Bloomberg reported that Chinese authorities issued a sweeping warning to the nation’s biggest companies on Tuesday, and vowed to tighten oversight of data security and overseas listings just days after Didi Global Inc.’s contentious decision to go public in the United States.
The actions of the government has put further selling pressure on China’s biggest technology names including Tencent Holdings Ltd., Alibaba Group Holding Ltd., JD.Com Inc., Baidu Inc. and Meituan.
Paul Pong, managing director at Pegasus Fund Managers Ltd, was quoted by Bloomberg as saying, “The selling will continue in the third quarter.”
He said that he sold two-thirds of his technology stock holdings, including in Tencent and Alibaba, in May. “The measures from authorities will keep coming,” Pong added.
The losses have come from ten firms including three US-listed names. Didi’s ADRs fell 20 per cent on Tuesday, erasing about $15bn of its market value.
The Hang Seng Tech Index, whose members include many of China’s biggest tech companies, fell as much as 1.9 per cent before paring losses to 0.6 per cent on Wednesday, marking its sixth consecutive day of declines.
Tencent slid 1.9 per cent, among the biggest decliners on the Hang Seng Index.
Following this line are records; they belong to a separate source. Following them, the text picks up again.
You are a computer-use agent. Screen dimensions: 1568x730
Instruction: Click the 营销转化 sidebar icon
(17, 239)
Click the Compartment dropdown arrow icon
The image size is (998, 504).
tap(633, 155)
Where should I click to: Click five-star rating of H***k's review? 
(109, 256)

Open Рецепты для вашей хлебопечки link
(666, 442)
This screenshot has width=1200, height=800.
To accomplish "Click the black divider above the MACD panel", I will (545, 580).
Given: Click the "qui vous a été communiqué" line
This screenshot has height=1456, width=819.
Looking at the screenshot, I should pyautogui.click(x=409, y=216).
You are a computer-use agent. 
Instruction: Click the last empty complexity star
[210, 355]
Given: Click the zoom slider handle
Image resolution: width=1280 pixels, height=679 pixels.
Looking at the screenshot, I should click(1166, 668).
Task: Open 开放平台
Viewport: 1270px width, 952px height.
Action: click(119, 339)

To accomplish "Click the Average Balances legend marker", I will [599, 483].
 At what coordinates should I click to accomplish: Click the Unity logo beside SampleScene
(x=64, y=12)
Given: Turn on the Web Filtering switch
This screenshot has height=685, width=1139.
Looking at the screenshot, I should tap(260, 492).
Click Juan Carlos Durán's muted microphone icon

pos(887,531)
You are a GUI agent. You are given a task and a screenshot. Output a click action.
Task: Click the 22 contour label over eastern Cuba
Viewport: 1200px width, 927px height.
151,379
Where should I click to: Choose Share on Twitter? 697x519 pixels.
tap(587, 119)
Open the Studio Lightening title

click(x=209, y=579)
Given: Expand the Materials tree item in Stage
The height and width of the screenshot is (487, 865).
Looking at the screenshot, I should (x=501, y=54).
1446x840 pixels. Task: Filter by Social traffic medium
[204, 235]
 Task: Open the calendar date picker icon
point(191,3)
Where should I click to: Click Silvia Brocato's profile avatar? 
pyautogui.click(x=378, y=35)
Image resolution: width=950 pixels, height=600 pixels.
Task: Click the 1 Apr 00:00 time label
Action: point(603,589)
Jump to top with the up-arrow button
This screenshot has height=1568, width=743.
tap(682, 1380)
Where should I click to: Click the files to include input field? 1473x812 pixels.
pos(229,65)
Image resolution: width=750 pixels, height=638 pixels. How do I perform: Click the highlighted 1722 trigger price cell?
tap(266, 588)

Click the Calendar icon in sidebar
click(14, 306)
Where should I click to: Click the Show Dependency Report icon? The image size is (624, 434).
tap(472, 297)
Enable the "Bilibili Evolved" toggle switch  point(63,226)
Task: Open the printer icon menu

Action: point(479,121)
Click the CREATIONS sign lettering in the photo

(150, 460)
Alibaba dropped 1.7 per cent, while Meituan fell 1.3 per cent.
China’s sweeping warning on Tuesday followed the opening of a security review by the nation’s internet regulator last week into Didi and a demand for app stores to remove it.
The move stunned investors and industry executives and has hammered the Hong Kong shares of peers such as Tencent, which is one of Didi’s largest backers.